One History, One Medicine

This blog was developed to accompany the exhibition Wild & Tame: Animals in History which runs from 19 July 2024 to 9 May 2025.

Caring for animals, treating them and curing them, has been essential to human survival for thousands of years. Human reliance on animals for food, load-bearing work and transportation meant that animal wellbeing has always been key to human wellbeing.

Domestication, the process of humans taking control of an animal and its food source, has completely changed the relationship between animals and humans. The first domesticated animals were dogs, more than 15,000 years ago, trained for hunting and protection. They were followed by sheep, cows and goats which provided food and clothing. Some animals, including chickens and horses, were domesticated in East Asia long before Europe.

In medieval Europe animals were treated using traditional folk cures, magic spells, plants and other natural elements, like salt and soot. Horses were looked after by farriers and cattle by ‘cowleeches’. The formalisation of veterinary medicine began in the 1700s when veterinary schools began to be established across Europe. The first veterinary school in Scotland was founded in Edinburgh in 1823.

Fleam

Bloodletting fleam (1800s)

Bloodletting has been used for millennia to treat both humans and domestic animals. Ancient physicians believed that blood was one of four humours in the body (along with phlegm, yellow bile and black bile) and that any imbalance of these humours would cause disease. Bleeding would then restore the balance and good health.

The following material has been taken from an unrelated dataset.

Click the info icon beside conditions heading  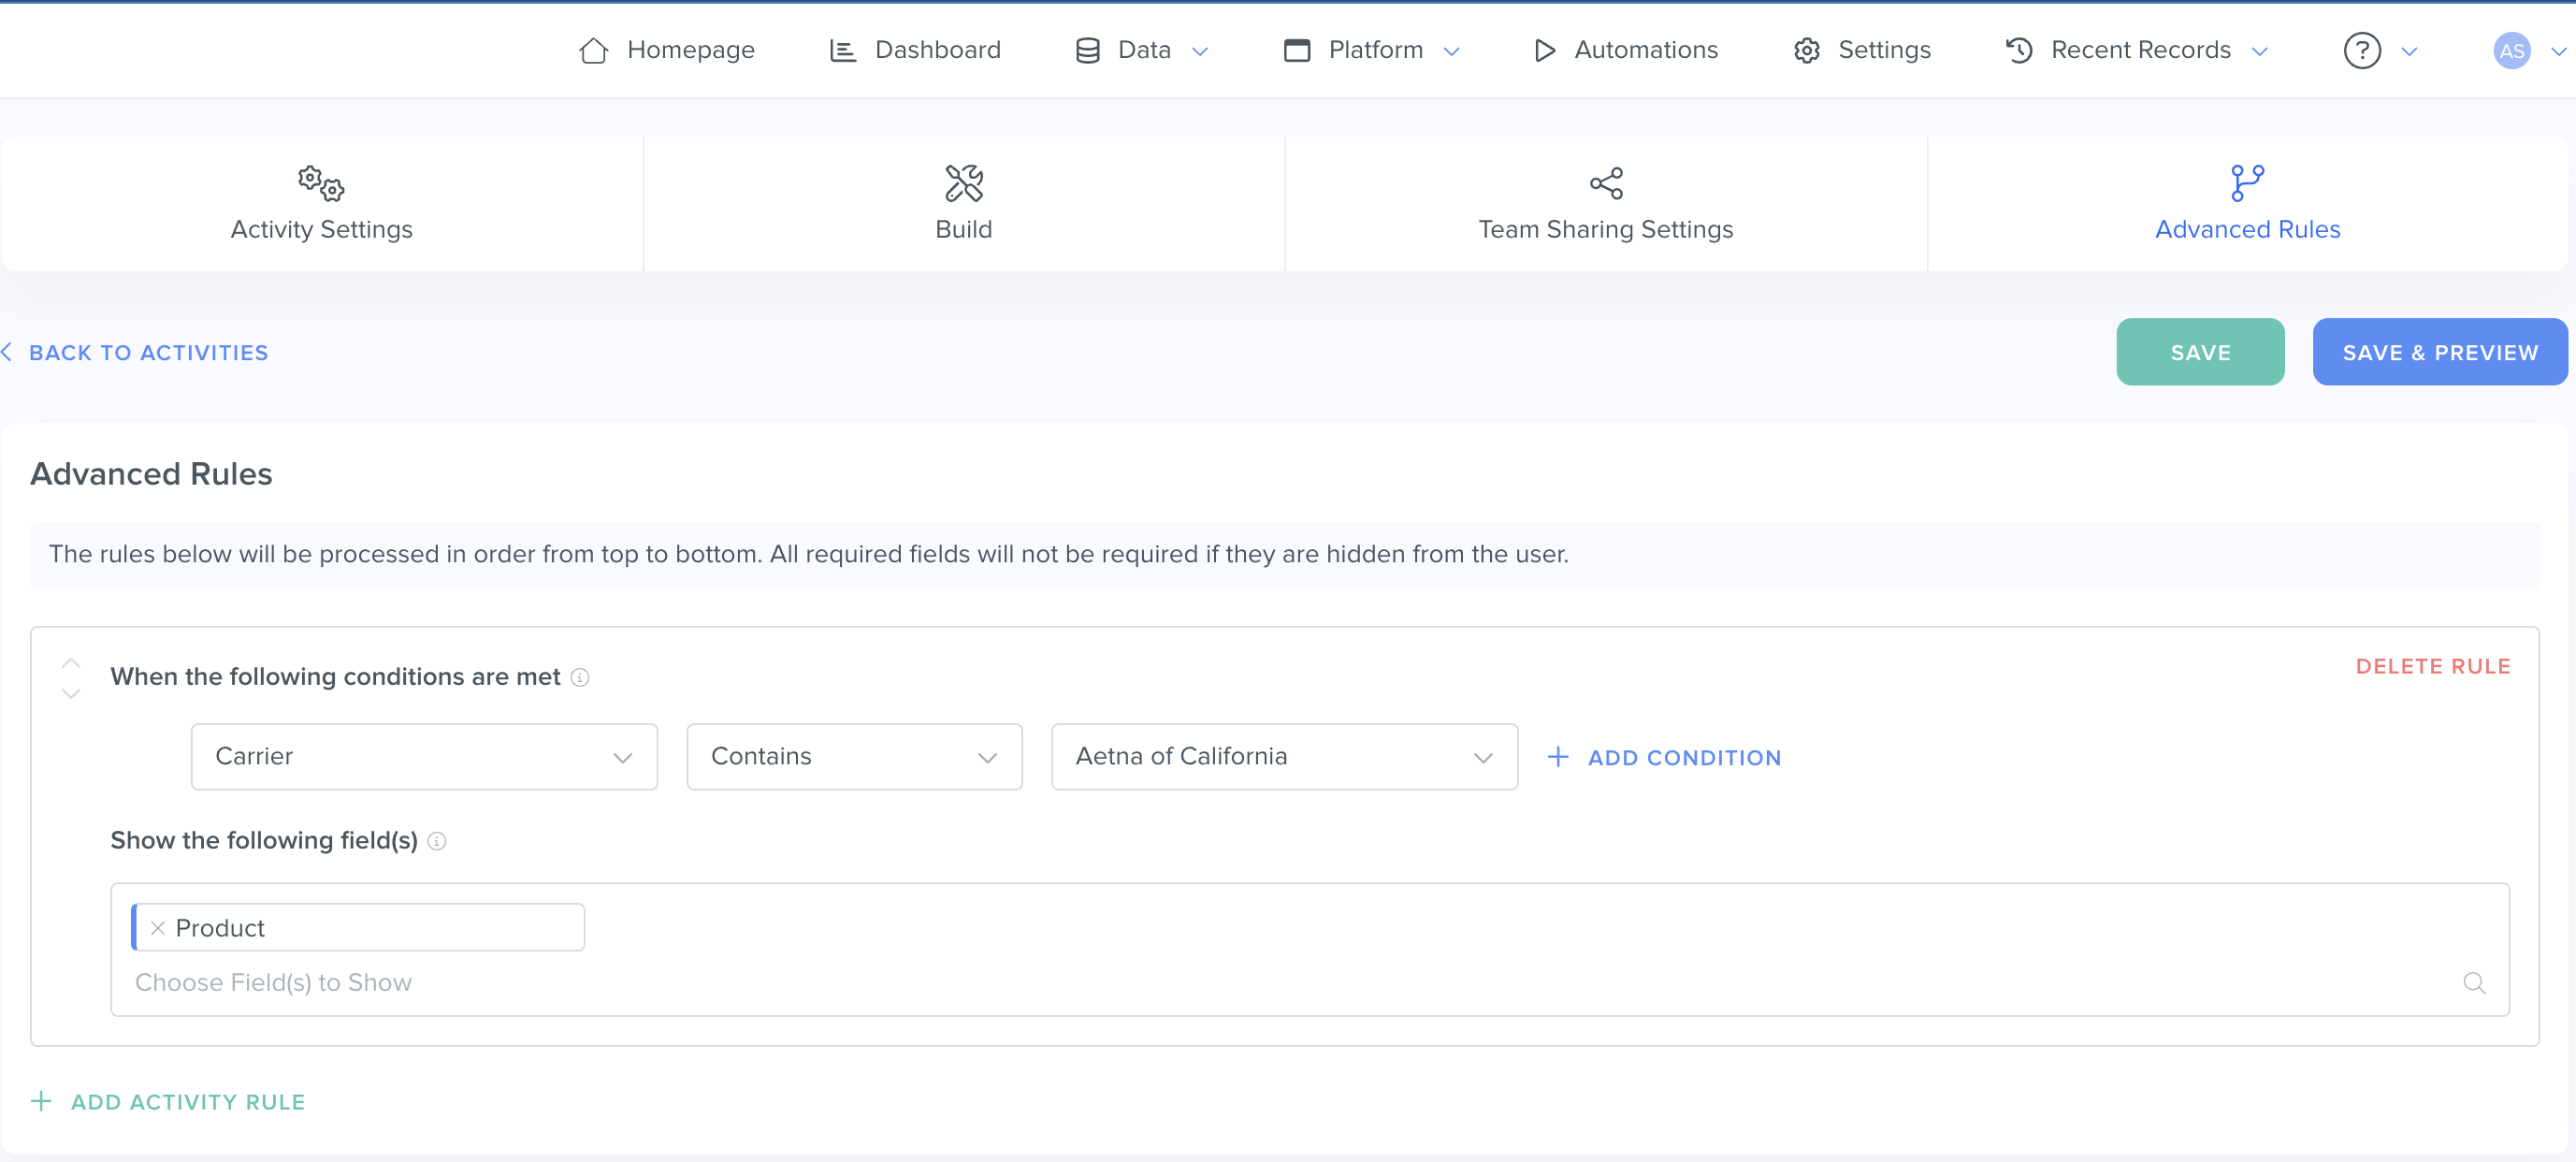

Animal skin is usually thicker and harder to cut than human skin. Fleams, like this one for cutting animals, usually contained several blades. These blades were an improvement on the earlier use of fish teeth or sharp stones to cut through the skin.

In veterinary medicine today, blood is taken from animals to diagnose diseases, just as in human medicine.

Carlo Ruini

Carlo Ruini
Anatomia del cavallo (1618)

First published in 1598, this book on the horse anatomy is the first book on the anatomy of any animal other than humans. The first ‘modern’ human-anatomy book by Flemish physician Andreas Vesalius was published only 55 years earlier. Vesalius placed his models in front of idyllic landscapes and Carlo Ruini followed the same style by placing this horse in a country landscape. The status of the horse as a ‘noble beast’ is reflected everywhere in the history art – on paintings, statues and monuments that show the symbiotic relationship between the rider and the horse.

Ruini was a high-ranking Bolognese aristocrat, lawyer and senator who had no medical background, but loved horses and believed that to care for them meant knowing every detail about their bodies.

Lavament

Lavement machine (1800s)

This instrument in one of a series of patented domestic machines developed by surgical instrument maker John Read. They were designed to be used on both humans and animals ‘for cleansing the bowels at home’.

Read made instruments for the British Army and the East India Company. He patented this machine for use in ‘extracting poison from the stomach, administering clysters, introducing tobacco fumes into the bowels, draining of the urine, administration  of food and medicine…&c.’

The efficacy of the pump was tested on a dog in 1823 in Guy’s Hospital in London. The dog was given enough opium to kill it and the pump was then used to empty the stomach. The pump removed all the opium and the dog survived.

Markhams Maister piece

Gervaise Markham 
Markhams maister-piece (1651)

Horses were particularly valuable possessions and indicated status and wealth. They were looked after by farriers who were skilled in shoeing horses and were generally better educated than ‘cow-leeches’ who looked after other domestic animals. This is one of the first books on the care of horses with medical recipes and surgical procedures. The front page shows farriers at work – feeding, letting blood, dressing wounds.

For the cure ‘of the biting with a mad Dogge’, Markham recommends covering the wound with goat dung, elderwort and 40 walnuts, all crushed together making a paste.

Markham wrote on other domestic subjects – cooking, planting, hunting, brewing beer and distilling perfumes. These types of books were written as practical guides in English and were popular and accessible to people who did not know Latin.  

Trepan

Trepan (late 1800s)

Trepanning is a surgical procedure which involves drilling a hole in the skull. It was practiced by many societies throughout history, and a similar procedure called craniotomy is used today to relieve pressure or expose the brain to perform brain surgery. The earliest evidence of trepanning comes from human skulls found at Neolithic sites around the world.

A recent discovery of a trepanned cow skull was also dated to the Neolithic period (around 12,000 years ago). It is not clear whether the trepanning was performed to save the cow or to practise the procedure before it was used on humans.

If it was done to cure the cow, then it is the earliest evidence of veterinary surgery. If not, it is the earliest evidence of animal experimentation to practise trepanation.